• [Source text]
— Start —

Paper session 4A (Day 3)
Dr. Gianmaria Silvello, an assistant professor at the Department of Information Engineering of the University of Padua presented a full paper titled: "Evaluation of Conformance Checkers for Long-Term Preservation of Multimedia Documents." He discussed his project about the development of an evaluation framework for validating the conformance of long-term preservation by assessing correctness, usability and usefulness.
#jcdl2018 session 4 has begun with @giansilv presenting "Evaluation of Conformance Checkers for Long-Term Preservation of Multimedia Documents". pic.twitter.com/tJWAMwZcLv— Mat Kelly (@machawk1) June 5, 2018
Next, Dr. Pavlos Fafalios a researcher at L3S Research Center in Germany presented a full paper titled: "Ranking Archived Documents for Structured Queries on Semantic Layers," in which he proposed two ranking models that rank archived documents and considers the similarity of documents to entities, timeliness of documents, and the temporal relations between the entities.
Kudos to @pavlos098 et al. for making their evaluation data set from their #jcdl2018 presentation "Ranking Archived Documents for Structured Queries on Semantic Layers" publicly available https://t.co/sYqfmzw1vu pic.twitter.com/2E7QAtQD3b— Mat Kelly (@machawk1) June 5, 2018
The slides of my presentation "Ranking Archived Documents for Structured Queries on Semantic Layers" are available at https://t.co/8rYD7EVCPP— Pavlos Fafalios (@pavlos098) June 5, 2018
and the paper at https://t.co/ZkxP7TeDTX
#jcdl2018
The final paper presented (not by an author of the paper) in this session was a short paper titled: "Modeling Author Contribution Rate With Blockchain." Three concurrent paper sessions (all full papers) followed after break.

— End —

• [What to work on] Quote verbatim the portion of the session report that opens with the words "Dr. Gianmaria Silvello, an" and closes with "usability and usefulness.".

• [Available data]

— Start —

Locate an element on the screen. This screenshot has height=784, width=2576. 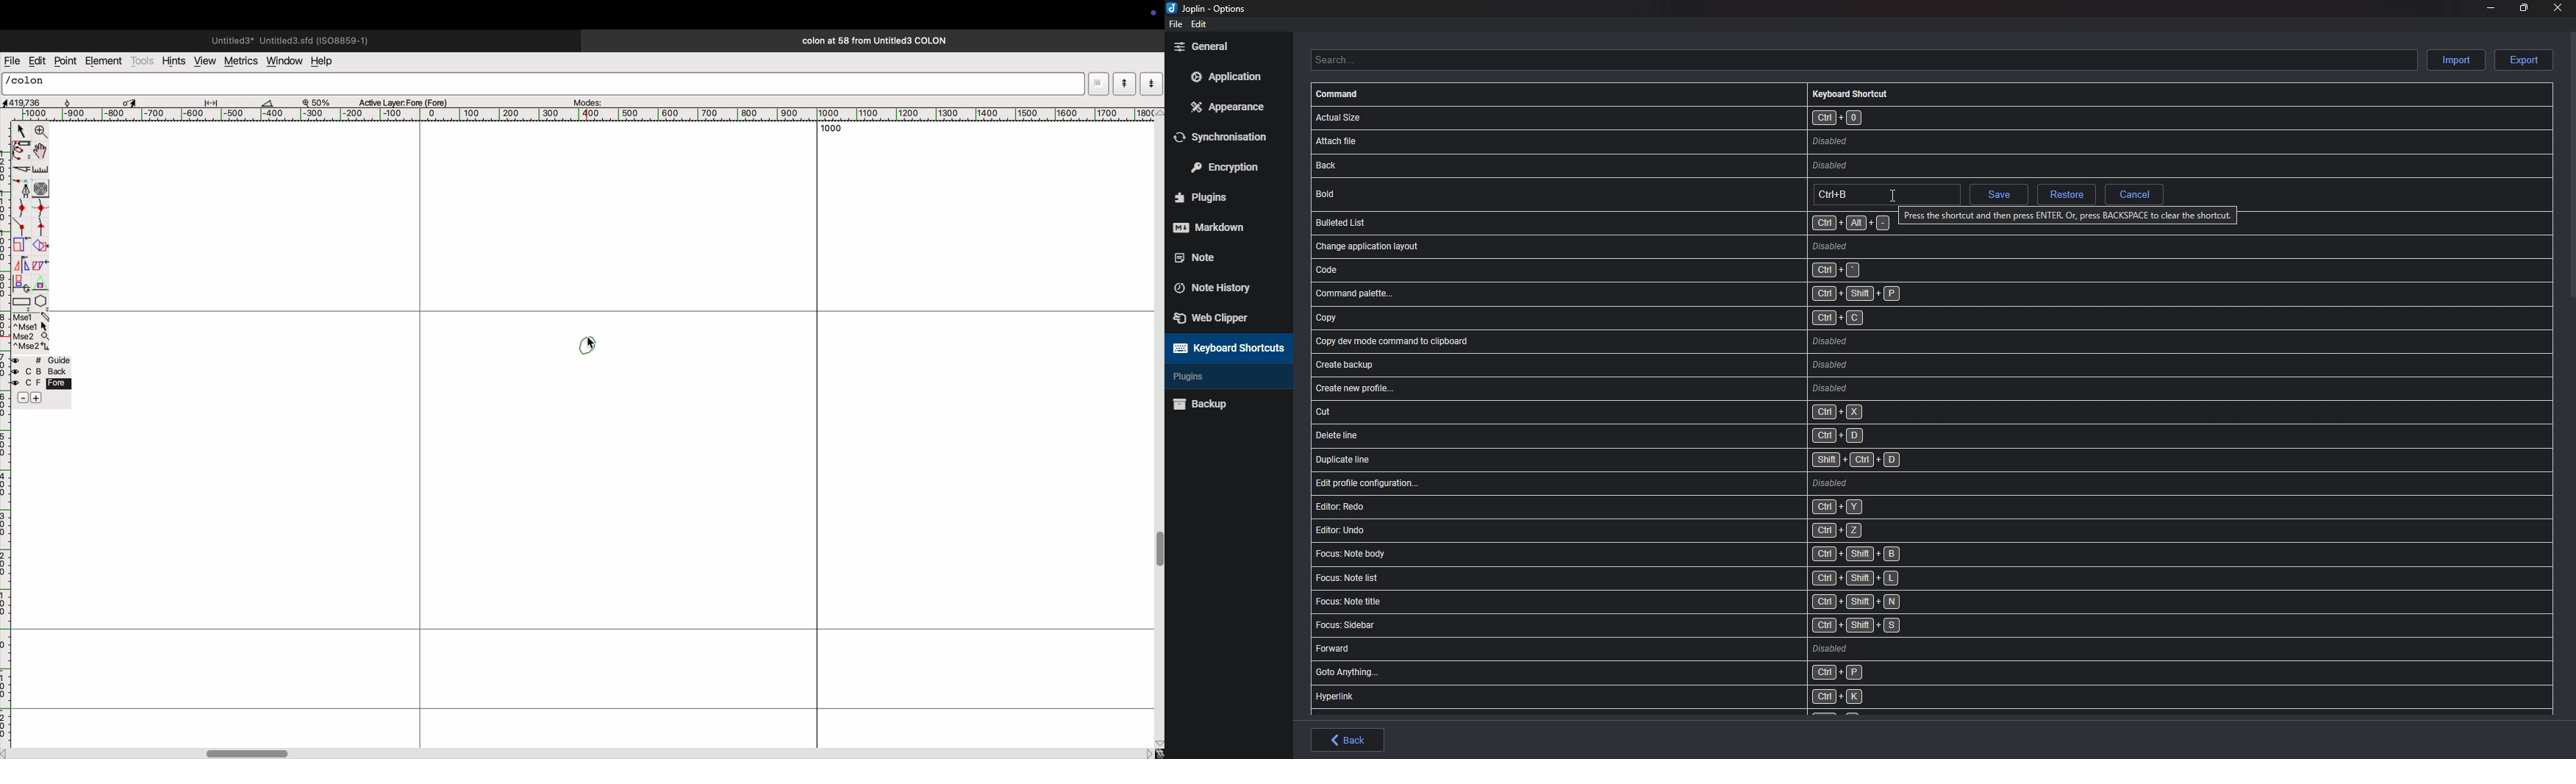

— End —

• [Exercise response]
Dr. Gianmaria Silvello, an assistant professor at the Department of Information Engineering of the University of Padua presented a full paper titled: "Evaluation of Conformance Checkers for Long-Term Preservation of Multimedia Documents." He discussed his project about the development of an evaluation framework for validating the conformance of long-term preservation by assessing correctness, usability and usefulness.